Indian National Congress was a brainchild of British Rulers of India. It was founded on 28 December 1885 by 72 individuals with the active help by A.O Hume, a retired British officer and was said to be a ‘representative’ party for the people of the Indian sub-continent. Indian National Congress was in fact created to keep Muslims subjugated. From the very start the Congress had shown its clear interest to safeguard the rights of Hindus, alone. Some of the Congress leaders openly adopted policy to establish Hindu Raj in the sub-continent.

The Muslims of India were greatly disappointed by the anti-Muslim stance that the Congress had adopted. The events following the partition of Bengal. Urdu-Hindi controversy strengthened the desire of the Muslims to organize themselves politically as a separate community. The birth of All India Muslim League at Dacca came as an expression of that desire for which a resolution was passed on 30th December 1906 by 3,000 delegates of Muslims from all over India. The resolution was presented by Nawab Salimullah Khan and seconded by Hakim Ajmal Khan, Maulana Muhammad Ali Johar and Maulana Zafar Ali.

Syed Ameer Ali organized the branch of Muslim league at London, the inaugural meeting for which was held on 6th May 1908, at London Caxton Hall. It was participated by the Muslims and those British people who favoured their view point.

Mr Muhammad Ali Jinnah, who was in England, was approached by Muslim League leaders to return to India.
He was elected President of All India Muslim League in 1933

The Lahore Resolution, commonly known as the Pakistan Resolution was drafted between 22nd to 24th March 1940, by the 25-member Working Committee of the All India Muslim League. It was presented by Maulvi A K Fazlul Haq and formally adopted by the Muslim League membership at its general session on 23 March 1940 at Minto Park (now Allama Iqbal Park), in Lahore.
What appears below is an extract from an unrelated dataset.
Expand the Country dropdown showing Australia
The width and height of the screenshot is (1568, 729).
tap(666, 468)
This resolution asked for greater Muslim autonomy within British India. However, later most people thought of this as a call for a separate Muslim state, Pakistan.
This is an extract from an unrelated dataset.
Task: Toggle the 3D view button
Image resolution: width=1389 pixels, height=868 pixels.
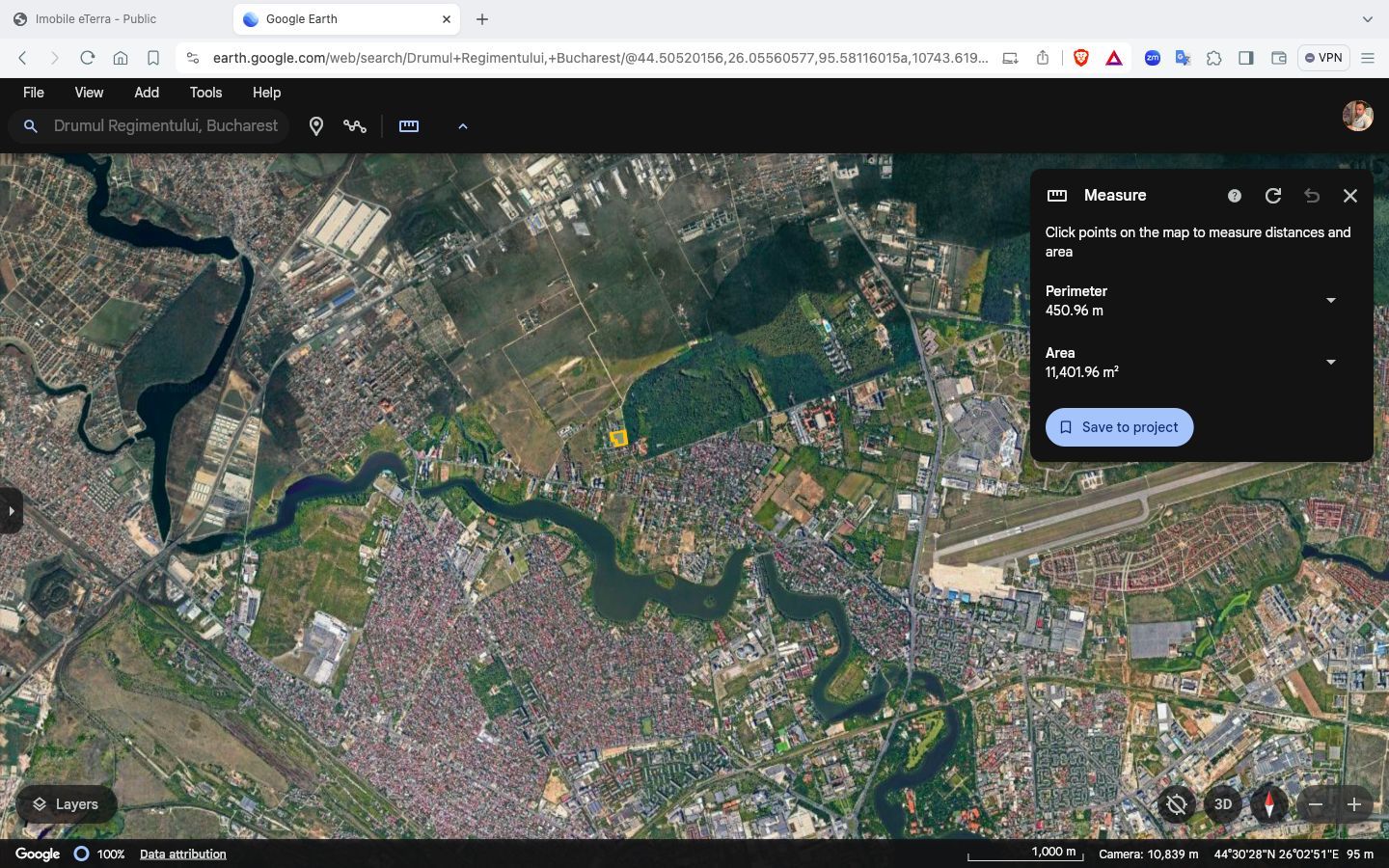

Today, the resolution’s importance is remembered in Pakistan, by Minar-e-Pakistan that stands in the Allama Iqbal Park, Lahore.
In the words of Quaid-i-Azam Muhammad Ali Jinnah: “Hindus and the Muslims belong to two different religions, philosophies, social customs and literature. They neither inter-marry nor inter-dine and, indeed, they belong to two different civilizations that are based mainly on conflicting ideas and conceptions. Their concepts on life and of life are different. It is quite clear that Hindus and Muslims derive their inspiration from different sources of history. They have different epics, different heroes and different episodes. Very often the hero of one is a foe of the other, and likewise, their victories and defeats overlap. To yoke together two such nations under a single state, one as a numerical minority and the other as a majority, must lead to growing discontent and final destruction of any fabric that may be so built up for the government of such a state. Muslims are a nation according to any definition of nation. We wish our people to develop to the fullest spiritual, cultural, economic, social and political life in a way that we think best and in consonance with our own ideals and according to the genius of our people”.


I Stand Only with The Right

I must stand with anybody who stands right; Stand with him while he is right;

Part with him when he goes wrong.
I will stand by my belief. Always, yes always.

I am not bound to win; but I am bound to be true.

I am not bound to succeed; but I am bound to live by the light that I have.